問題一覧
a) 次の(i)〜(iii)がクルマのシートに関する文章の内容と合うかを判定せよ。それぞれ「はい」か「いいえ」で答え、判断の根拠となる文章中の語句を一字も変えずに引用すること。
(i) 日本車のミニバンのシートのアレンジ性能は世界一といえると述べている。
(ii) 日本車のコンパクトカーのシートには、もう改善の余地がないとしている。
(iii) シート設計のポイントは、おおまかに5つに分けられるとしている。
b) クルマのシートに関する文章をもとに、次の問いに答えよ。
(i) 日本車のミニバンのシートのアレンジ性能を生み出したものは何だとされているか。
(ii) 現時点での快適性能で世界に出ても「負けていない」と言えるのは、どのクラス以上のクルマのシートか。
(iii) シート設計のポイントのうち「サポート性」は、括弧内で何と言い換えられているか。

文書部分
*****
クルマのシートの「勝ち負け」を語るのはとても難しい。サーキットを走るクルマなのか、一般車なのか、高級車の後席シートなのか、ミニバンの2列目や3列目シートなのか、クルマが使用される道路事情や乗員の体格によって「いいシート」の定義は変わってくるからだ。
たとえば、クルマを「居住空間」としてみた場合、日本車のミニバンのシート「アレンジ」性能は世界一といえるだろう。それは、狭い道の多い日本という国のお国柄が生み出した功績である。2列目シートの大きな前後スライドや「ぺったんこ」に折り畳める機能、そしてシエンタやフリードのように3列目シートが床下へ器用に折りたたまれて消えるギミックなど、欧米人に見せれば、「Amazing!」と心底驚かれるものだ。
シートを「座る道具」として考えるのではなく、「狭い車内で快適に過ごすための装備」と考えると、そのアレンジ性能やスペース効率、細かい使い勝手の工夫など、日本車のシートは世界に類を見ない性能を持っている(写真はN-BOXのシート)
ただ、クルマを「移動空間」としてみると、少し様子が違ってくる。日本車のなかでも、世界基準で作るようになったミドルクラス以上のクルマのシートは、(現時点での快適性能でいえば)世界に出ても「負けていない」と言えるが、日本車のコンパクトカーのシートには、形状や大きさ、クッション性など、まだ改善できることは残っているように感じる。
■具体的な「いいシート」の評価軸
シート設計のポイントは、おおまかには「ホールド性(身体の保持)」、「サポート性(たわみ)」、「座り心地(柔らかさ)」、「乗り心地(振動遮断)」の4つだ。
*****
データ部分
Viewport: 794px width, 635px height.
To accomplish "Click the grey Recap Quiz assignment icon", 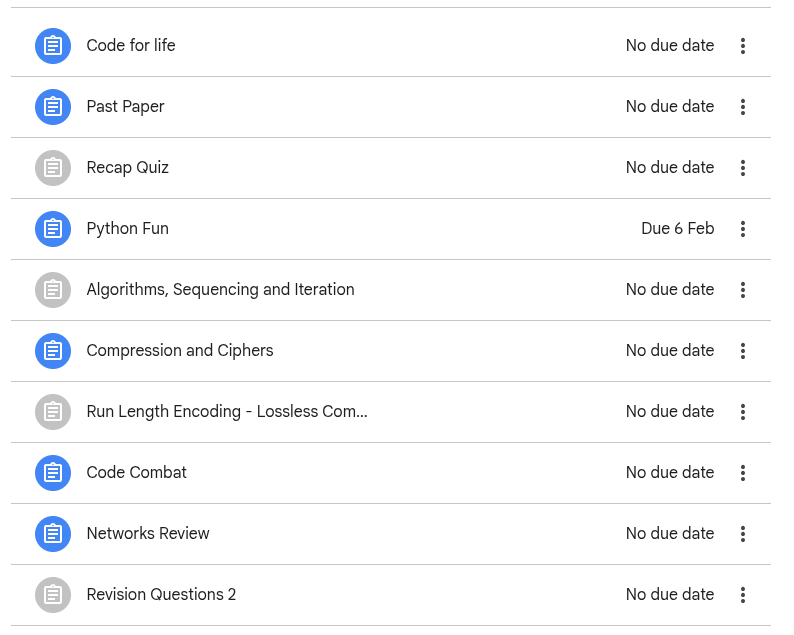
*****
最終結果
a)
(i) はい。『日本車のミニバンのシート「アレンジ」性能は世界一といえるだろう』
(ii) いいえ。『まだ改善できることは残っているように感じる』
(iii) いいえ。『「乗り心地(振動遮断)」の4つだ』

b)
(i) 狭い道の多い日本という国のお国柄
(ii) 世界基準で作るようになったミドルクラス以上のクルマ
(iii) たわみ